In che modo interagite con il cliente?

“Ascoltiamo le esigenze, ne prendiamo in carico le necessità, miglioriamo i processi, ottimizziamo costi e performance attraverso le nostre soluzioni Ict frutto appunto di una ultraventennale e consolidata esperienza maturata nel settore”.

Investimenti e idee che diventano progetti. Mentre report e indagini certificano una insospettata vitalità hi-tech del Paese. L’Italia digitale quindi è in fermento.

“Sono convinto che per indirizzare nel giusto verso la trasformazione digitale e guadagnare posizioni sul mercato la sola acquisizione di nuove tecnologie non è sufficiente. Ciò perché le imprese devono trasformare il proprio business avvalendosi del digitale nella costruzione di proposte di valore e di nuovi approcci di business consentiti dall’enorme disponibilità di dati (Big Data) e utilizzare la possibilità di esaminarli con modelli predittivi (Machine Learning). E poi bisogna fare i conti col fatto che, nonostante la scossa data dal Piano impresa 4.0, siamo in ritardo rispetto ad altre grandi nazioni sulla quarta rivoluzione industriale. Abbiamo inoltre una pubblica amministrazione che fatica ad evolversi tecnologicamente e scontiamo un gap importante tra domanda e offerta di competenze digitali. Personalmente però sono ottimista per il semplice motivo che non manca un fermento digitale. Mi riferisco alla classifica per il 2018 della competitività globale redatta dal World Economic Forum, chiamata quest’anno ‘Global Competitiveness Index 4.0’ per via di nuovi indicatori che verificano l’andamento della quarta rivoluzione industriale. Trasformazione a cui buona parte dell’economia globale non sembra ancora preparata: 103 delle 140 realtà esaminate non raggiungono la sufficienza nella capacità di innovare. Sorprendentemente, nei 37 Paesi pronti figura l’Italia che, nonostante la debole ripresa post-recessione, si piazza al 22° posto per capacità innovativa, grazie ad alcune performance importanti. Con ampi margini di miglioramento. Secondo gli analisti del World Economic Forum, l’Italia dovrebbe espandere maggiormente l’adozione di tecnologie dell’informazione e della comunicazione e accelerare sulla modernizzazione della PA, mentre il settore privato dovrebbe essere più aperto a nuovi modelli di business, adottando un atteggiamento più propenso all’assunzione di rischi. Ad ogni modo, ciò che ci fa ben sperare è che il tema dell’acquisizione di competenze digitali sta interessando anche le piccole e medie imprese”.

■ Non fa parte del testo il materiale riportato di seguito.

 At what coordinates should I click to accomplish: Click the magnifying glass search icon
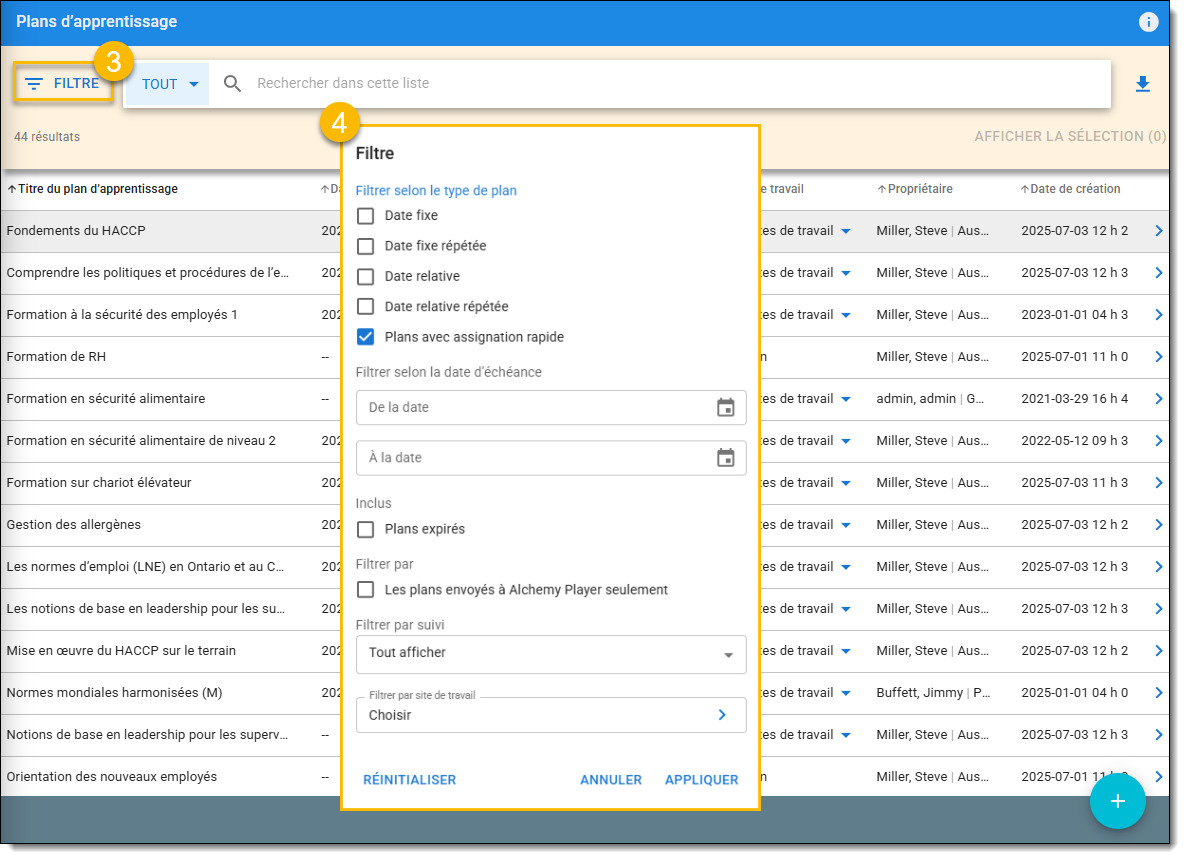point(233,84)
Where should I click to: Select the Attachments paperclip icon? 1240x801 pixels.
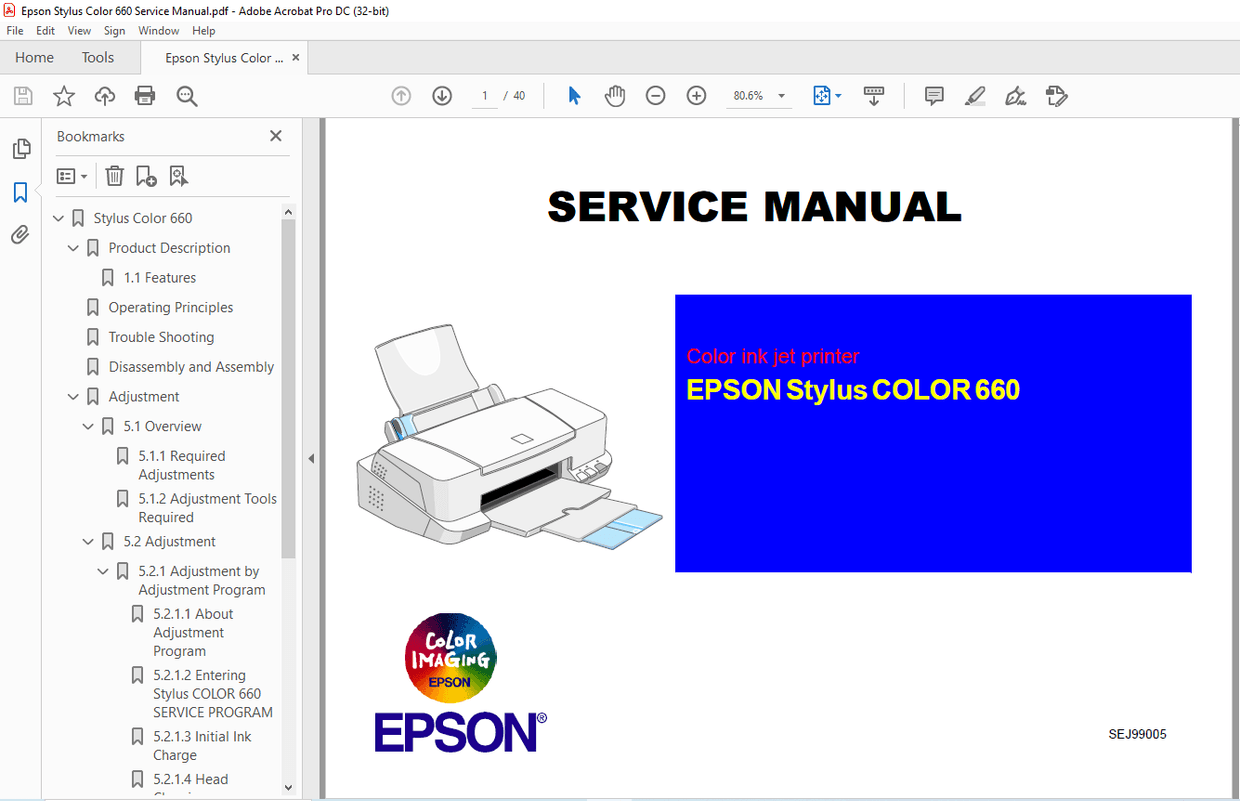21,234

Il rapporto con Italian Digital Revolution dura da due anni. Come giudica il lavoro dell’associazione?

“Quella con l’Aidr è una collaborazione che nasce dalla volontà di entrambe le parti di diffondere la cultura digitale non soltanto nei tessuti economici, ma nella vita di tutti i giorni con il fine comune di aumentare l’efficacia delle azioni attraverso i canali web. Fino ad ora l’associazione presieduta da Mauro Nicastri dell’Agenzia per l’Italia Digitale, ha dimostrato di essere all’altezza della situazione visti anche i numerosi partner coinvolti negli eventi e nelle iniziative che abbracciano diverse tematiche e sono chiaramente mirate ad affrontare questa nuova sfida per affermare la centralità del settore digitale”.